Exercise description -
Render every line of the data below as a Markdown table with two columns, Row and Line. Put the row number in Row and the line itself in Line, and omit blank lines.
** start Raw data **
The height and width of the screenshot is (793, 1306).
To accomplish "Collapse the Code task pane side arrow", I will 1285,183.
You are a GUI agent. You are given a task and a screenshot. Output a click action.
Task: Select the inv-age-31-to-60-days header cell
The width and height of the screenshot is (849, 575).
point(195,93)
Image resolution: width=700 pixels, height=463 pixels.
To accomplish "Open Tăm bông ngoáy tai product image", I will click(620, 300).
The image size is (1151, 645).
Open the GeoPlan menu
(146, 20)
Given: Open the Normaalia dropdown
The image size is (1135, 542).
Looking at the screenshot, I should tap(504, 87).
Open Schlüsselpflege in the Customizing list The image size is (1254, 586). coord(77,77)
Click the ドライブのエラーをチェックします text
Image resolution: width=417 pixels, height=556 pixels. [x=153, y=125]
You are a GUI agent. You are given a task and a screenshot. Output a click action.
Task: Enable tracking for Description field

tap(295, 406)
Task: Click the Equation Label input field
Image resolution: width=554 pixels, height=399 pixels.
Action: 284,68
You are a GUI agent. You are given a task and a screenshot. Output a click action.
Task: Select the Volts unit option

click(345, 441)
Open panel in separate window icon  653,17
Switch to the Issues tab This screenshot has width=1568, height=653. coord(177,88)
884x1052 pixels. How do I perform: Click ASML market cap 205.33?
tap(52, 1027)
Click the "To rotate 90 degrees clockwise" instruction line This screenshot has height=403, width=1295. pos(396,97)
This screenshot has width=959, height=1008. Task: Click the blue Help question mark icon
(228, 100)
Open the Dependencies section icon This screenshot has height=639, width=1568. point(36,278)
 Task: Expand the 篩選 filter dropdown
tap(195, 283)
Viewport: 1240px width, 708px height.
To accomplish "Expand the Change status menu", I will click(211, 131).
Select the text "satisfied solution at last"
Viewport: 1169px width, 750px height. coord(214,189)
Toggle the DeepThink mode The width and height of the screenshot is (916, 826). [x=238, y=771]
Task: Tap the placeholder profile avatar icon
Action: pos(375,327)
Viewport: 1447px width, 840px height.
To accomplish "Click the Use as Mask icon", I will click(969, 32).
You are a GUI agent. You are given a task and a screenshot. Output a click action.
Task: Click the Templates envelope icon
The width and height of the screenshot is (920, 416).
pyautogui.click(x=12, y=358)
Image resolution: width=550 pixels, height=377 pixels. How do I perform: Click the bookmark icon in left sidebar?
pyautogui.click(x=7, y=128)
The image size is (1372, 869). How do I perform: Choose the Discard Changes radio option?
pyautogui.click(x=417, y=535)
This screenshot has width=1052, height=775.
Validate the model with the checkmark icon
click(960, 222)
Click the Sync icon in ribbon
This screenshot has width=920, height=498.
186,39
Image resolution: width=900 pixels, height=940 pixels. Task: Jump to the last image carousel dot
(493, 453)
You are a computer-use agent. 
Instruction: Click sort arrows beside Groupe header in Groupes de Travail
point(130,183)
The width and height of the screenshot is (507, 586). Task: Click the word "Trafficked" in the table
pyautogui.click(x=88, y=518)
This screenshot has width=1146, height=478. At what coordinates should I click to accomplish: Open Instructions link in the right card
** end Raw data **
Output for this exercise -
| Row | Line |
|---|---|
| 1 | The height and width of the screenshot is (793, 1306). |
| 2 | To accomplish "Collapse the Code task pane side arrow", I will 1285,183. |
| 3 | You are a GUI agent. You are given a task and a screenshot. Output a click action. |
| 4 | Task: Select the inv-age-31-to-60-days header cell |
| 5 | The width and height of the screenshot is (849, 575). |
| 6 | point(195,93) |
| 7 | Image resolution: width=700 pixels, height=463 pixels. |
| 8 | To accomplish "Open Tăm bông ngoáy tai product image", I will click(620, 300). |
| 9 | The image size is (1151, 645). |
| 10 | Open the GeoPlan menu |
| 11 | (146, 20) |
| 12 | Given: Open the Normaalia dropdown |
| 13 | The image size is (1135, 542). |
| 14 | Looking at the screenshot, I should tap(504, 87). |
| 15 | Open Schlüsselpflege in the Customizing list The image size is (1254, 586). coord(77,77) |
| 16 | Click the ドライブのエラーをチェックします text |
| 17 | Image resolution: width=417 pixels, height=556 pixels. [x=153, y=125] |
| 18 | You are a GUI agent. You are given a task and a screenshot. Output a click action. |
| 19 | Task: Enable tracking for Description field |
| 20 | tap(295, 406) |
| 21 | Task: Click the Equation Label input field |
| 22 | Image resolution: width=554 pixels, height=399 pixels. |
| 23 | Action: 284,68 |
| 24 | You are a GUI agent. You are given a task and a screenshot. Output a click action. |
| 25 | Task: Select the Volts unit option |
| 26 | click(345, 441) |
| 27 | Open panel in separate window icon  653,17 |
| 28 | Switch to the Issues tab This screenshot has width=1568, height=653. coord(177,88) |
| 29 | 884x1052 pixels. How do I perform: Click ASML market cap 205.33? |
| 30 | tap(52, 1027) |
| 31 | Click the "To rotate 90 degrees clockwise" instruction line This screenshot has height=403, width=1295. pos(396,97) |
| 32 | This screenshot has width=959, height=1008. Task: Click the blue Help question mark icon |
| 33 | (228, 100) |
| 34 | Open the Dependencies section icon This screenshot has height=639, width=1568. point(36,278) |
| 35 |  Task: Expand the 篩選 filter dropdown |
| 36 | tap(195, 283) |
| 37 | Viewport: 1240px width, 708px height. |
| 38 | To accomplish "Expand the Change status menu", I will click(211, 131). |
| 39 | Select the text "satisfied solution at last" |
| 40 | Viewport: 1169px width, 750px height. coord(214,189) |
| 41 | Toggle the DeepThink mode The width and height of the screenshot is (916, 826). [x=238, y=771] |
| 42 | Task: Tap the placeholder profile avatar icon |
| 43 | Action: pos(375,327) |
| 44 | Viewport: 1447px width, 840px height. |
| 45 | To accomplish "Click the Use as Mask icon", I will click(969, 32). |
| 46 | You are a GUI agent. You are given a task and a screenshot. Output a click action. |
| 47 | Task: Click the Templates envelope icon |
| 48 | The width and height of the screenshot is (920, 416). |
| 49 | pyautogui.click(x=12, y=358) |
| 50 | Image resolution: width=550 pixels, height=377 pixels. How do I perform: Click the bookmark icon in left sidebar? |
| 51 | pyautogui.click(x=7, y=128) |
| 52 | The image size is (1372, 869). How do I perform: Choose the Discard Changes radio option? |
| 53 | pyautogui.click(x=417, y=535) |
| 54 | This screenshot has width=1052, height=775. |
| 55 | Validate the model with the checkmark icon |
| 56 | click(960, 222) |
| 57 | Click the Sync icon in ribbon |
| 58 | This screenshot has width=920, height=498. |
| 59 | 186,39 |
| 60 | Image resolution: width=900 pixels, height=940 pixels. Task: Jump to the last image carousel dot |
| 61 | (493, 453) |
| 62 | You are a computer-use agent.  |
| 63 | Instruction: Click sort arrows beside Groupe header in Groupes de Travail |
| 64 | point(130,183) |
| 65 | The width and height of the screenshot is (507, 586). Task: Click the word "Trafficked" in the table |
| 66 | pyautogui.click(x=88, y=518) |
| 67 | This screenshot has width=1146, height=478. At what coordinates should I click to accomplish: Open Instructions link in the right card |